• _About this exercise_: Copy out the records precisely, omitting pictures.

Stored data
======
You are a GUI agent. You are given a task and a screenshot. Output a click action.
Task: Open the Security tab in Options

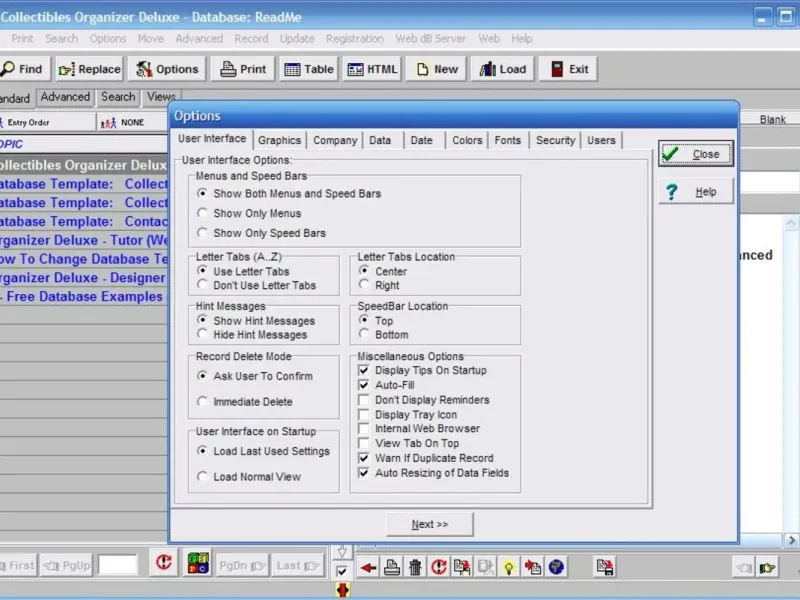[x=555, y=141]
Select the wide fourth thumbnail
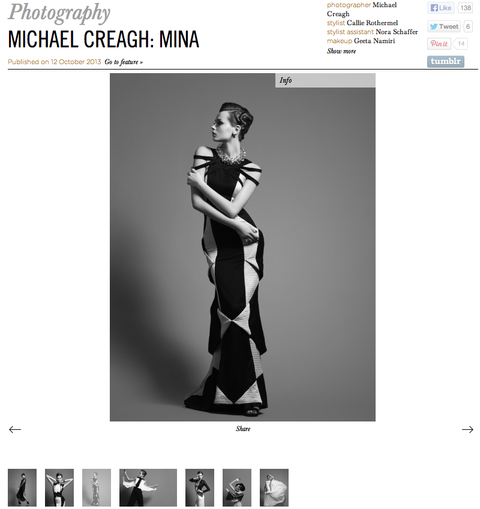 coord(148,488)
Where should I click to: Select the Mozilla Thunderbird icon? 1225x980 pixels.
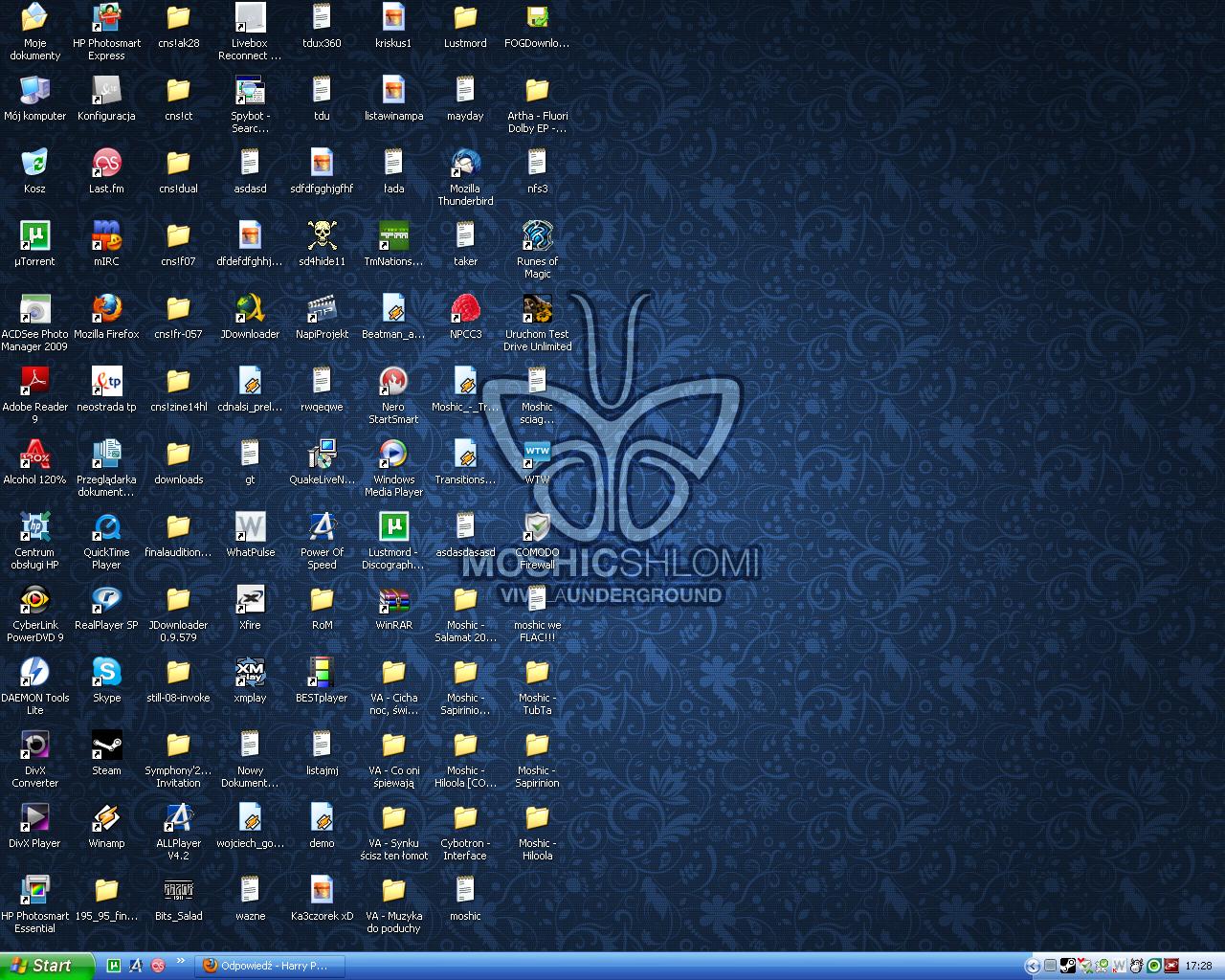click(465, 164)
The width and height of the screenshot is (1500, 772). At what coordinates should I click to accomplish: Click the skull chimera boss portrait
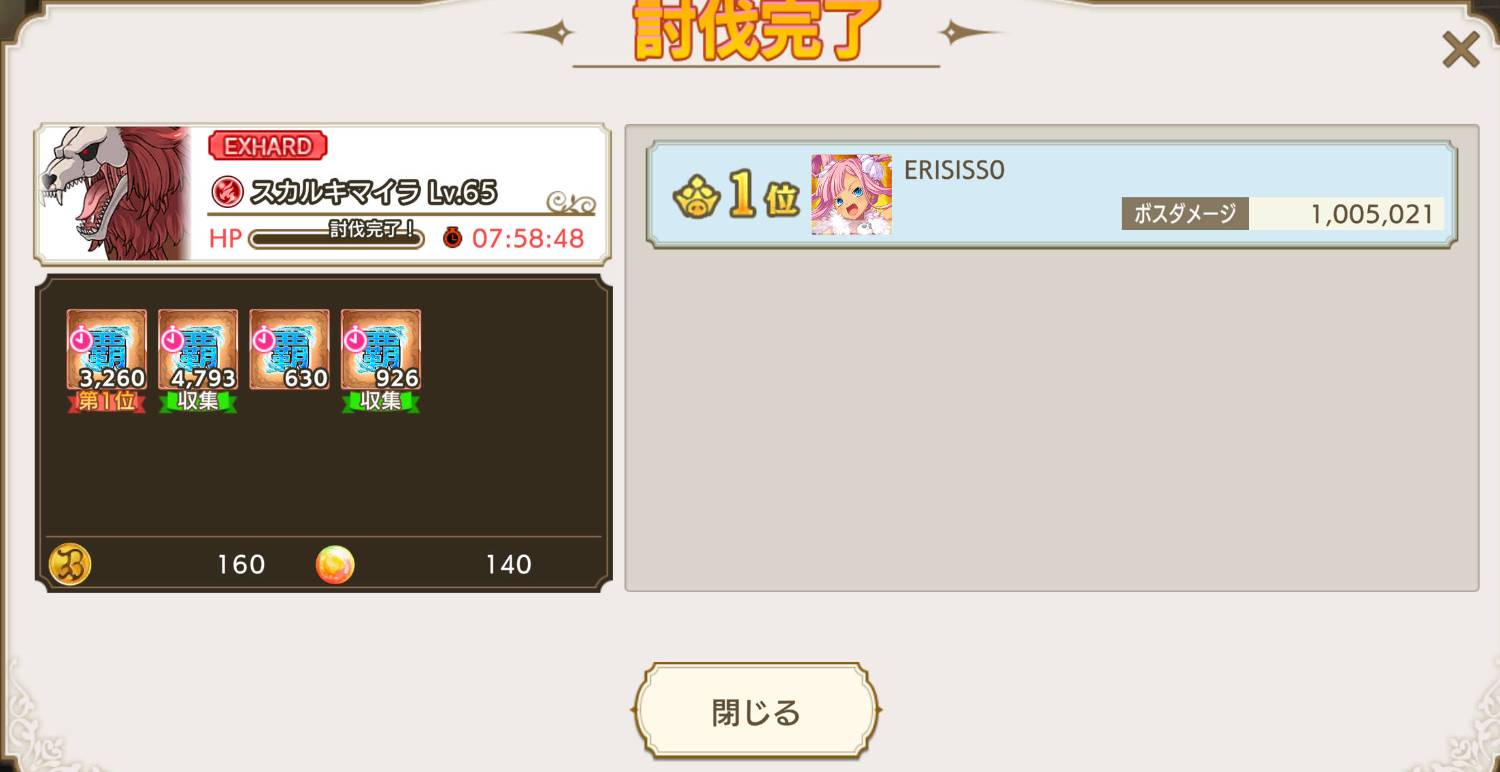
======
• _Written solution_:
You are a GUI agent. You are given a task and a screenshot. Output a click action.
Task: Open the Security tab in Options

[x=555, y=141]
Select the wide fourth thumbnail
 coord(148,488)
Where should I click to: Select the Mozilla Thunderbird icon? 1225x980 pixels.
click(465, 164)
The width and height of the screenshot is (1500, 772). At what coordinates should I click to accomplish: Click the skull chimera boss portrait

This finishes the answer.